Lou Dawson’s Colorado Fourteener Guidebooks


Dawson’s Guides to Colorado’s Fourteeners — Complete guidebooks to Colorado’s high peaks

Fourteeners volume one.

Fourteeners volume 1.

These model guidebooks, written by well known Colorado mountaineer Louis (Lou) Dawson, are out of print (first published circa 1994). They may sometimes be obtained through the used book market. The author appreciates that these books have a life of their own, but wants readers to know the cultural information “Dawson’s Guide” conveys is dated and thus often inaccurate. They are best purchased as collector books, of for general research regarding the Colorado fourteeners.

Ground breaking and revolutionary, these were the first 14er guidebooks to detail ski and snowboard routes as well as winter climbing, yet still managed to include the standard summer routes. The two volumes, “Northern” and “Southern,” included what many still feel were the best maps to ever be included in a Colorado 14er peak guidebook, as well as one of the most interesting and well annotated collections of photographs — many of which are aerial views photographed by the author — involving much time and expense.

● **TO BE DONE**
1. Can you transcribe the records word for word, from their start through the line containing "click(x=153, y=542)"?
2. Can you pick up the piece on Dawson's Colorado fourteener guidebooks after its last sentence and keep writing?

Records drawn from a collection
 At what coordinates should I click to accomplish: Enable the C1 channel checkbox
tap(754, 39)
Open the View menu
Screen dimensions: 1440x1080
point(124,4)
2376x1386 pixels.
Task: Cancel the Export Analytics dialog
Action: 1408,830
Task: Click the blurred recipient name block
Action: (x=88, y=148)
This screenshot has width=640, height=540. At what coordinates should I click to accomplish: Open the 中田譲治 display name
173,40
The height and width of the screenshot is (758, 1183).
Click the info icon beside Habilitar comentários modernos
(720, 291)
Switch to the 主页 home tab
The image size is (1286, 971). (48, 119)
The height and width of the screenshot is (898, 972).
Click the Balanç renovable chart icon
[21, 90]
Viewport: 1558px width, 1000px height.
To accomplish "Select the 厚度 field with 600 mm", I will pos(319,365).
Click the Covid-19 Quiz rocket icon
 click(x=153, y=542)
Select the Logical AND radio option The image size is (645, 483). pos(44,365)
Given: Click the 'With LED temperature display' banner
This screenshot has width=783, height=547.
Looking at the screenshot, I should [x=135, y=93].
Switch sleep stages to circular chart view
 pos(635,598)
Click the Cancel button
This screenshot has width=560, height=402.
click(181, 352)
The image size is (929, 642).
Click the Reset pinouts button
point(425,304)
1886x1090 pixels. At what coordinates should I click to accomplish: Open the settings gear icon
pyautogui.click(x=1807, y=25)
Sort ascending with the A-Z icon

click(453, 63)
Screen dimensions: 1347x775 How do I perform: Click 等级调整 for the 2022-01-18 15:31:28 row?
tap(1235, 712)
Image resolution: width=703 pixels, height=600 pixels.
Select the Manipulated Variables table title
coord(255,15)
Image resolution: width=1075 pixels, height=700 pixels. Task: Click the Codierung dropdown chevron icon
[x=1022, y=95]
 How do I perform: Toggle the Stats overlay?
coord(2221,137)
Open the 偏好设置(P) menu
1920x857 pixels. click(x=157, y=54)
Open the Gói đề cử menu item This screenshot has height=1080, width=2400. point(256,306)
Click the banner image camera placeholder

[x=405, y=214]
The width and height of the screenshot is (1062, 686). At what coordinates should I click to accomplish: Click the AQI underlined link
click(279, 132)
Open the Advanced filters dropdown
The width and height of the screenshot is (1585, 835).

● **ANSWERS PROVIDED**
1.
 At what coordinates should I click to accomplish: Enable the C1 channel checkbox
tap(754, 39)
Open the View menu
Screen dimensions: 1440x1080
point(124,4)
2376x1386 pixels.
Task: Cancel the Export Analytics dialog
Action: 1408,830
Task: Click the blurred recipient name block
Action: (x=88, y=148)
This screenshot has width=640, height=540. At what coordinates should I click to accomplish: Open the 中田譲治 display name
173,40
The height and width of the screenshot is (758, 1183).
Click the info icon beside Habilitar comentários modernos
(720, 291)
Switch to the 主页 home tab
The image size is (1286, 971). (48, 119)
The height and width of the screenshot is (898, 972).
Click the Balanç renovable chart icon
[21, 90]
Viewport: 1558px width, 1000px height.
To accomplish "Select the 厚度 field with 600 mm", I will pos(319,365).
Click the Covid-19 Quiz rocket icon
 click(x=153, y=542)

2.
Fourteeners guidebook volume 2

Fourteeners guidebook volume 2

Volume 1 of Dawson’s Guide to Colorado’s Fourteeners covers the 14,000 foot peaks in north and central Colorado. 255 pages. Ranges covered are the Sawatch, Mosquito, and Elk. The volume includes 31 full-page topographic maps. Also, dozens of photographs showing the routes, with notes and route-lines.

Volume 2 of Dawson’s Guide to Colorado’s Fourteeners covers the 25 14,000 foot peaks in southern Colorado. 206 pages. Ranges covered are the San Juan and Sangre De Cristo, and Pikes Peak. The volume includes 17 maps, copious photography, and a how-to section.

Foreword to Dawson’s Guide to Colorado Fourteeners, Vol. 1
by Jonathan Waterman

When I first met Lou Dawson in May 1978, he was recovering from a spiral leg fracture that gimped him sure as an old man. Although such trauma would have jailed most mountaineers at home, he spent spring and summer guiding in his beloved Colorado Rockies. His natural affinity for suffering, moreover his bull-dog endurance, saw him stiff leggedly racing (and beating) his fittest students over high passes. I left to climb Mount Logan in Canada.

Several years later, in February after I’d climbed Denali, his mother phoned Alaska to tell me that an avalanche had broken both of Lou’s legs quite badly this time, again in the Colorado mountains. Doctors and friends figured that Lou would be hardpressed, physically and psychologically, to perform as a mountaineer. But that Thanksgiving, Lou proved them wrong. He hobbled to the top of Mount Elbert — Colorado’s highest alp — bivouacked, then skied to its base at dawn.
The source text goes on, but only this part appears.